Отчаяние охватывает его все сильнее. Он видит, что с большевицкою революцией, тем более — с ее нэповским обличием, ему окончательно не по пути. Правда мечтаемой светлой Инонии так же не воплотилась в СССР, как литературная революция — в имажинизме. Но и с мужицкой ‘Рассеей’ у него тоже все порвано, как с песенным ладом ранних стихов. В советской республике Есенин становится бесконечно одинок. Имажинисты отжили век, левые эсеры рассеяны и ушли в подполье. Есенин один слоняется по кабакам и водит компанию не с литературной и не с политической, а просто с кабацкой голью — с такими же неприкаянными людьми, как он сам. Отсюда и отголоски надрывной кабацкой песни в его последних, а вернее сказать — в предпоследних стихах.
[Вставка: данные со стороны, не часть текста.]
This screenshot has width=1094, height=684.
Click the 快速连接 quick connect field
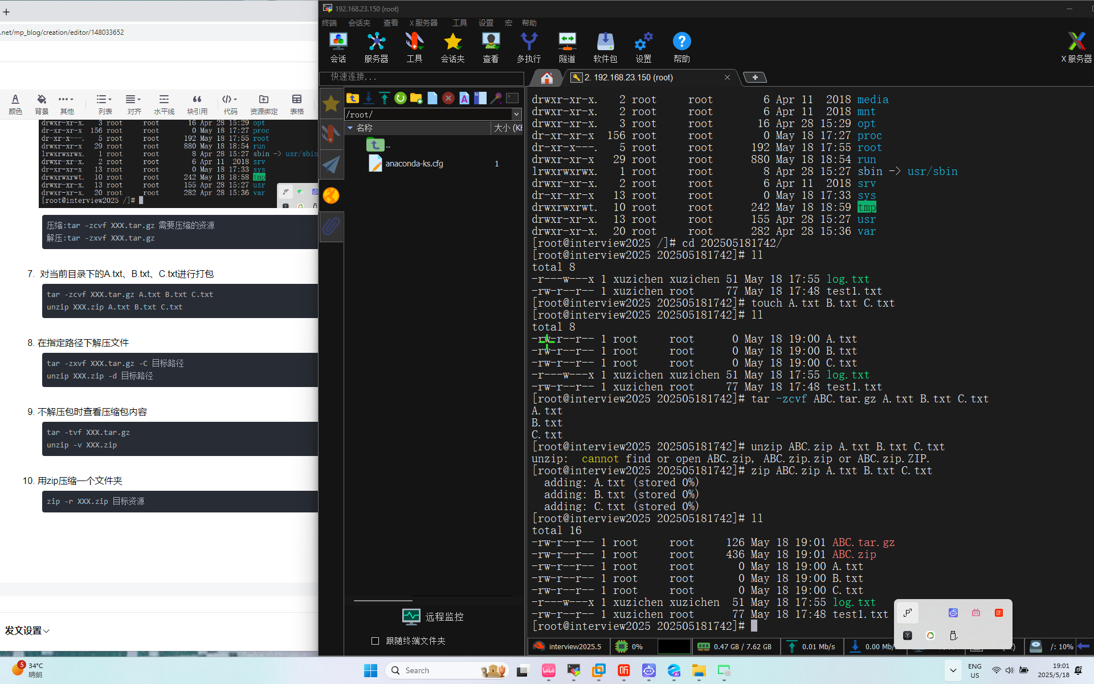422,77
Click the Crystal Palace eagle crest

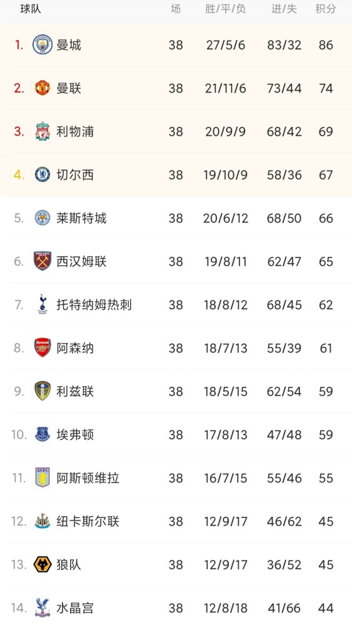pos(43,608)

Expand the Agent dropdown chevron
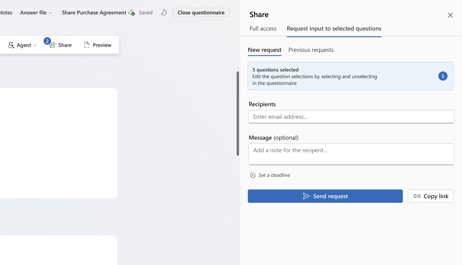pos(35,46)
Наконец, делает он последние усилия отрезвиться, остаться лицом к лицу лишь с самим собой, со своей строгой совестью. И в соответствии с горькими и суровыми раздумьями последнего периода начинает в его стихах звучать нечто новое для него самого, но бесконечно родное нам: ‘В смысле формального развития теперь меня тянет все больше к Пушкину’, — признается он в 1925 году. В его стихах появляются снова ямбы, на этот раз — пяти- и шестистопные ямбы, порою смешанные с четырехстопными. Нетрудно узнать в них ямбы пушкинских элегий, ’19 октября 1825 г.’, ‘Воспоминания’. Хоть это ему не вполне удается, Есенин стремится вернуться к точной рифмовке и строгой строфике. Перед внутреннею правдивостью его последних стихов метафорическая муть с них сползает. Внутренно порвав с советской Россией, Есенин порвал и с литературными формами, тогда в ней господствовавшими. Можно бы сказать, что перед смертью он душевно и поэтически эмигрировал к Пушкину. Надо отдать справедливость советской власти: все это она, хоть и с опозданием, очень верно почувствовала. Внести сочинения Есенина в список запрещенных книг было уже невозможно, но все-таки ныне Есенин принадлежит к числу писателей полузапрещенных, издавать и читать его не рекомендуется, а ‘есенинщина’ в литературе и ‘есенинские настроения’ в жизни запрещены строжайше. Правда, в последнее время литературные и другие события в советской России приняли такой оборот, что ничего предугадать нельзя. Быть может, настанет день, когда будет снята опала и с мертвого Есенина. Но это было бы признаком столь глубоких перемен ‘на идеологическом фронте’, что в близком будущем такого дня ждать, кажется, невозможно.